Şirketlerine “CEO” atayan patronlar gibi, il ve ilçelere belediye başkan adaylarını tepeden inme atayan genel başkanlara ne muhalefet eden var ne de itiraz eden.
Evet, demokrasi için sandığa oy atmayı ‘yeter şart’ olarak gördüğümüz sürece bu devran böyle sürecektir.
Öyle ki genel seçimlerde önümüze konulan milletvekiliği aday listelerini, yerel seçimlerde de parti genel merkezleri tarafından belirlenen isimleri seçmeye(!) devam edeceğiz.
Kemal Kılıçdaroğlu'nun deyimiyle: Tıpış tıpış...
Çünkü “gerek şart” olan tabandan tavana siyasetinin yok edilişine hep birlikte seyirci kalmakla, bizler “seçmen” olmayı değil “onay makamı” olmayı sonuna kadar hak ediyoruz.
Aslında “biat” kültürünün hâkim olduğu siyasi partilerin aday belirleme yöntemlerini “eleştirme” gibi bir hakkımız olamaz-ki ortada bu durumdan şikâyet eden hiç kimsenin olmadığı da aşikâr.
Peki, Türkiye’de demokrasinin olmadığını öne sürerek iktidar olduklarında ülkemize ileri demokrasiyi getireceklerini vaat eden demokrasi havarilerine ne demeliyiz?
İzninizle, kendi memleketim Foça’dan bir örnek vermek isterim!
Geçen yıl CHP Foça İlçe Başkanlığına talip olan Esen Çeşmeci’nin göreve seçilmeden önce şöyle bir açıklaması olmuştu:
“(…)İlçe başkanını seçerken üyelere güvenmek gerekir, üyelerin seçtiği delegeler ile İlçe başkanını seçeceksin, il delegelerini seçeceksin, ama iş belediye başkanı seçmeye geldiğinde 'onu genel merkez olarak ben belirlerim' diyeceksin.. Hadi canım sende…"
Breh breh breh…
Alem demokrat görsün, hem de sosyalinden!
Peki, sonuç ne oldu?
CHP Genel Merkezi, Foça Belediye Başkan Adaylığı için Sayın Saniye Bora Fıçı’yı atadı.
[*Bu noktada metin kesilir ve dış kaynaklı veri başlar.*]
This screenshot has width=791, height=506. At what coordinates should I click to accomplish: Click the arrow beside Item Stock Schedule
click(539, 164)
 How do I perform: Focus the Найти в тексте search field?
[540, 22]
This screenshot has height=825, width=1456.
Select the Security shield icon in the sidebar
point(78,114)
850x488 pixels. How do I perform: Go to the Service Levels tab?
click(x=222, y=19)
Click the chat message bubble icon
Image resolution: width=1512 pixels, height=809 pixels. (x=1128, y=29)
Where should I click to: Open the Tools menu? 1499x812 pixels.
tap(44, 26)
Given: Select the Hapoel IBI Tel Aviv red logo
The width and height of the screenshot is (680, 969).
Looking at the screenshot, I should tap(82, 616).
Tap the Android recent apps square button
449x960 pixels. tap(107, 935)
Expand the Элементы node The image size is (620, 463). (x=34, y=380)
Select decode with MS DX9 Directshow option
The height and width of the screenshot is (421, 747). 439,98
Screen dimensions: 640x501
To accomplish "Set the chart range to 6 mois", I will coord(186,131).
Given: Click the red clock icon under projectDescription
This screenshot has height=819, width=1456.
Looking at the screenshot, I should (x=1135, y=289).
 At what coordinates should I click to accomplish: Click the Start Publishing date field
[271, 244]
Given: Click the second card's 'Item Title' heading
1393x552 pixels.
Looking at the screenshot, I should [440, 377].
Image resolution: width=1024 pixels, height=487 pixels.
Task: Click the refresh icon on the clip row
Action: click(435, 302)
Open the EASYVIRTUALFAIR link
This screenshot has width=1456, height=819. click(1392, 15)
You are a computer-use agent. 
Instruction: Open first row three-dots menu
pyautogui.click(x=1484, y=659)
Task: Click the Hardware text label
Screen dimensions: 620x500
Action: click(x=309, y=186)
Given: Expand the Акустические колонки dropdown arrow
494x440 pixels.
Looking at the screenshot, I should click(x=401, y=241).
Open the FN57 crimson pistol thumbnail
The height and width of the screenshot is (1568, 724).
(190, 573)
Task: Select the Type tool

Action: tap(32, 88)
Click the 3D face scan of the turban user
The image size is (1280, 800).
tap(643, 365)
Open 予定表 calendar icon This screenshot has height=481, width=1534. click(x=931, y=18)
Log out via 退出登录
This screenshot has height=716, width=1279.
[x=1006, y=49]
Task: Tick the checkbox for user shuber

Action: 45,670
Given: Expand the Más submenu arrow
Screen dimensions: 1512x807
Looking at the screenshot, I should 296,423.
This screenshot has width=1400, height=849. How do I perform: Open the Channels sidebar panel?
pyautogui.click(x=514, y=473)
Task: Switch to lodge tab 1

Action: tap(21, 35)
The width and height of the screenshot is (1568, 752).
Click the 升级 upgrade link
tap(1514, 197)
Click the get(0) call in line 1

Diyelim ki başta Esen Başkan olmak üzere ileri demokrat hemşerilerim bu durumu “Şeriatın kestiği parmak acımazmış” atasözümüzden yola çıkarak sineye çekmiş olsunlar.
İşte tam da bu esnada...
“Yahu anladık, baş demokrat Özgür Özel müsaade etmedi ve sizler de belediye başkan adayınızı yine ön seçimle belirleyemediniz.
Hem de söz vermenize rağmen!
Bu noktada madem başkan adaylığı için ön seçim yapmak boyunuzu aştı, o vakit belediye meclis üyeliği adayları için niye ön seçim yapmayı düşünmediniz?
Ona da mı gücünüz yetmedi?
Ona da mı müsaade etmediler?
Her şey yukarısının istediği gibi olacaksa o zaman siz ne işe yarıyorsunuz ki orada?” kabilinden bir soru sorsak, acaba ayıp etmiş olur muyuz?
Günün sorusu: Daha yaşadıkları kasabaya ve partilerine demokrasiyi getiremeyenler, Türkiye’ye ileri demokrasiyi getirebilir mi?